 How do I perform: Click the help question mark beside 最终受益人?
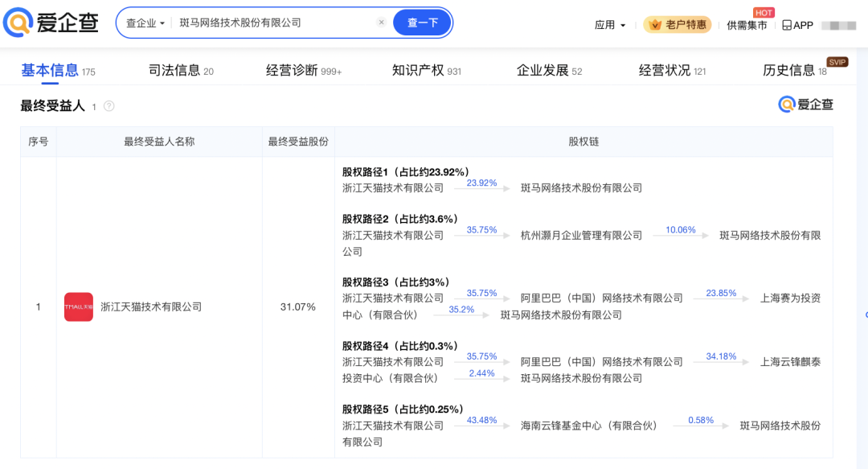[109, 106]
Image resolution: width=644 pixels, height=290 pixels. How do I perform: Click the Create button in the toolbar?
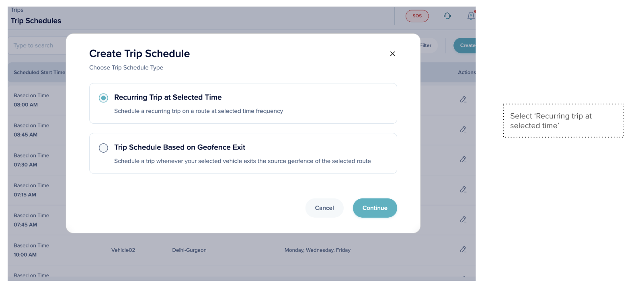466,45
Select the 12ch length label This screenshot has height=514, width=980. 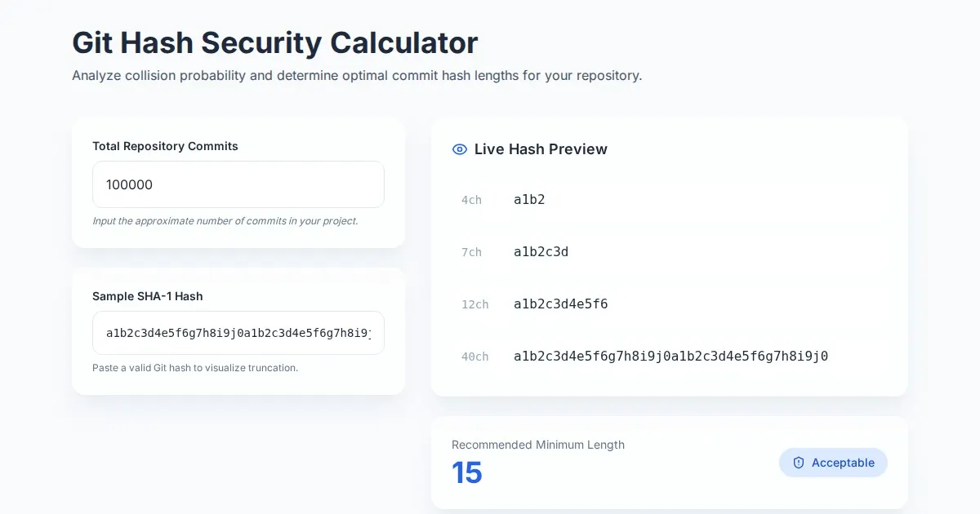474,304
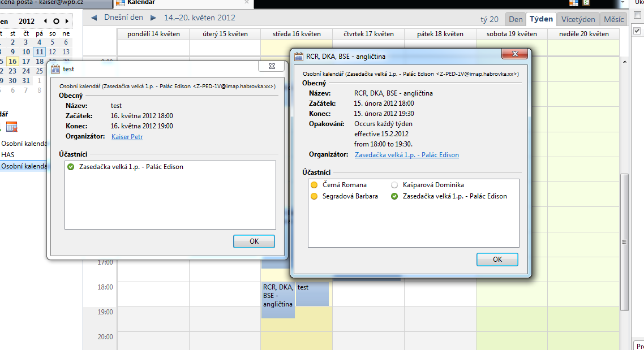Select the test event at 18:00
Screen dimensions: 644x350
pyautogui.click(x=312, y=293)
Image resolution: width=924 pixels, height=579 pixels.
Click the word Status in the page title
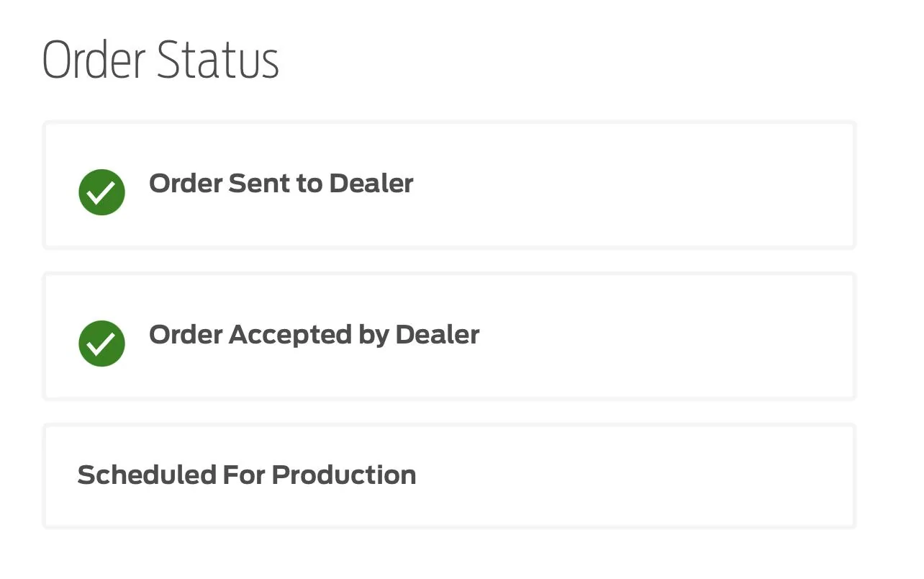[x=218, y=60]
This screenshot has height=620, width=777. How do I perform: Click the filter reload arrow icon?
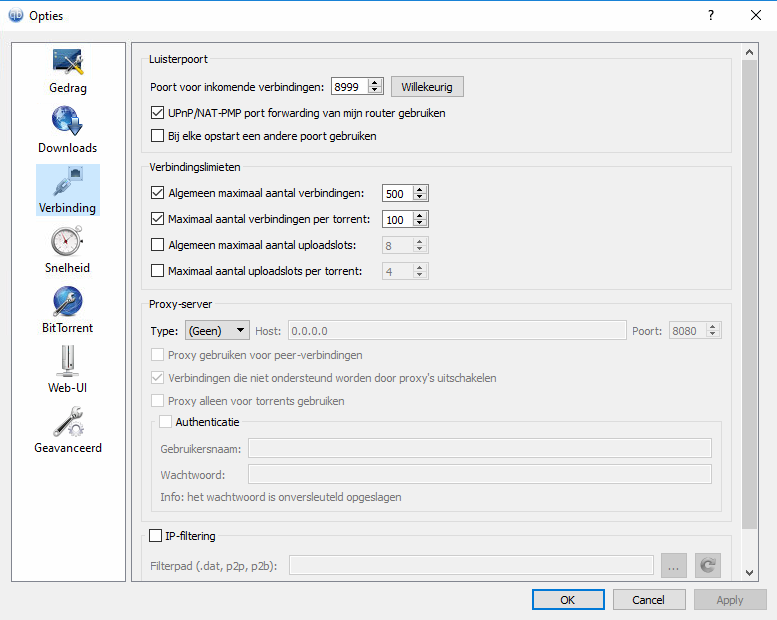(708, 566)

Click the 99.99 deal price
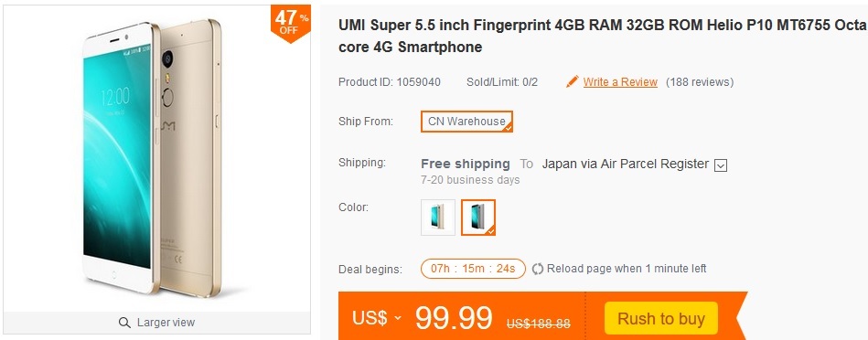(x=454, y=318)
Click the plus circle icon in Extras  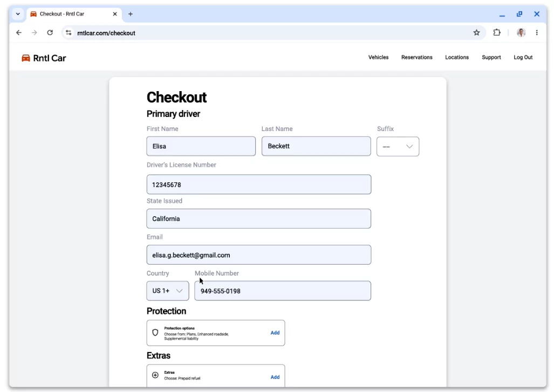(155, 375)
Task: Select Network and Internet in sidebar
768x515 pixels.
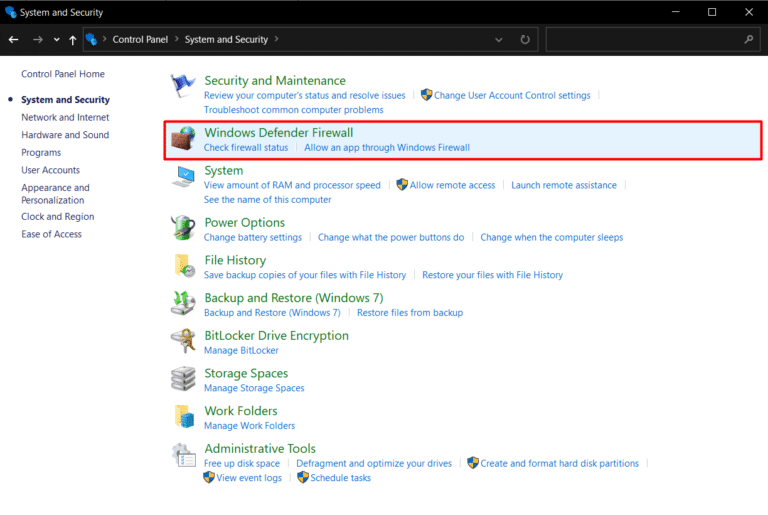Action: (x=65, y=117)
━━━━━━━━━━━━━━━━━━━━━━━━━━━━━━
ABOUT THIS EXERCISE >> Make an exact copy of the lines of the records from the line containing "Task: Select Network and Internet in sidebar" through the final line, both ends included, but not of the pictures.

ANSWER SECTION >>
Task: Select Network and Internet in sidebar
768x515 pixels.
Action: (x=65, y=117)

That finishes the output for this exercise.